PR #5494 proposed a fix inside FunctionTool.invoke() itself (an _approved=True parameter), but as discussed on that PR any flag on the tool can be spoofed by any code with the same level of access. The security boundary must be the agent that owns the tool-calling loop, not the tool.

Description

Enforce approval_mode="always_require" at the agent boundary for the two affected packages:

  • New per-agent option on_function_approval on ClaudeAgentOptions and GitHubCopilotOptions. The callback receives a FunctionCallContent describing the pending call (name + arguments) and returns bool (sync or async).
  • The existing tool-handler closure each agent supplies to its SDK now gates on func_tool.approval_mode == "always_require" before calling FunctionTool.invoke(). Approval flow:
    • No callback → deny by default with an explanatory tool-error.
    • Callback returns truthy → execute normally.
    • Callback returns falsy → deny with explanatory tool-error.
    • Callback raises → deny safely (logged via logger.exception) so user code crashes don't accidentally allow execution.
  • Deny path returns a result the model can interpret: Claude returns text content describing the denial; Copilot returns ToolResult(result_type="failure", error="approval_denied"). This lets the LLM react gracefully (apologise, try a different path) instead of silently failing.
  • FunctionTool and core APIs are untouched, so the rejected _approved/ToolApprovalRequiredException surface is not introduced.

Coverage

  • packages/claude/tests/test_claude_agent.py — 6 tests in TestClaudeAgentFunctionApproval.
  • packages/github_copilot/tests/test_github_copilot_agent.py — 6 tests in TestGitHubCopilotAgentFunctionApproval.
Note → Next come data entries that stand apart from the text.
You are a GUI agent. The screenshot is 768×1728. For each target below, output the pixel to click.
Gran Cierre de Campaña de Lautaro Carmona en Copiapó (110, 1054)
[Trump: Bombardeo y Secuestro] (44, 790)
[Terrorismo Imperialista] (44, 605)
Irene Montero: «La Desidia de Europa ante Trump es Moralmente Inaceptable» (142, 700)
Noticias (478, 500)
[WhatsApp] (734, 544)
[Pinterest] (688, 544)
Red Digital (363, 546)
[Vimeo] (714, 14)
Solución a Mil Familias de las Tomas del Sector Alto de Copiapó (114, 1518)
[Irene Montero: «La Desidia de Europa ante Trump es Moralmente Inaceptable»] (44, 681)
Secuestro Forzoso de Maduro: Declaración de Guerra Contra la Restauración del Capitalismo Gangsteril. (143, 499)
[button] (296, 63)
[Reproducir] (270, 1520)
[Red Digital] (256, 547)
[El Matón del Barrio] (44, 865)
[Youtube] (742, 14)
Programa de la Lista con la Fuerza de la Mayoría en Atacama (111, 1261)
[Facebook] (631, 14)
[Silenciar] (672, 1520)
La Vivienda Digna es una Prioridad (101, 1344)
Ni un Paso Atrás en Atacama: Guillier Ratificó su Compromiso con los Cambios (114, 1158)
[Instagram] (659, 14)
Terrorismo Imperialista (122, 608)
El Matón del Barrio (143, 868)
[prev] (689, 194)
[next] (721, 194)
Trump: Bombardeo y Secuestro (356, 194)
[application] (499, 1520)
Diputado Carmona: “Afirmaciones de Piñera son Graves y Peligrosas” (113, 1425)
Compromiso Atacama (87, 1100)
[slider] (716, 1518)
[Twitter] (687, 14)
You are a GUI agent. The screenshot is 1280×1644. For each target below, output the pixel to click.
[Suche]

Each suite exercises: deny-by-default, sync False, sync True, async True, callback-raises → deny, and no-op for never_require tools (with payload-shape assertions on the FunctionCallContent passed to the callback).

Samples

  • samples/02-agents/providers/anthropic/anthropic_claude_with_function_approval.py
  • samples/02-agents/providers/github_copilot/github_copilot_with_function_approval.py

Both demonstrate sync callback, async callback, and the deny-by-default fallback.

Audit of other packages

grep for FunctionTool.invoke(...) call sites across packages/: only core/_agents.py (Agent-as-tool, uses the standard pipeline transitively) and hyperlight/_execute_code_tool.py (internal sandbox tool, not a user-supplied always-require target) remain. CopilotStudio doesn't accept FunctionTool. No other production fixes required.

Contribution Checklist

  • The code builds clean without any errors or warnings
  • The PR follows the Contribution Guidelines
  • All unit tests pass, and I have added new tests where possible
  • Is this a breaking change? If yes, add "[BREAKING]" prefix to the title of the PR.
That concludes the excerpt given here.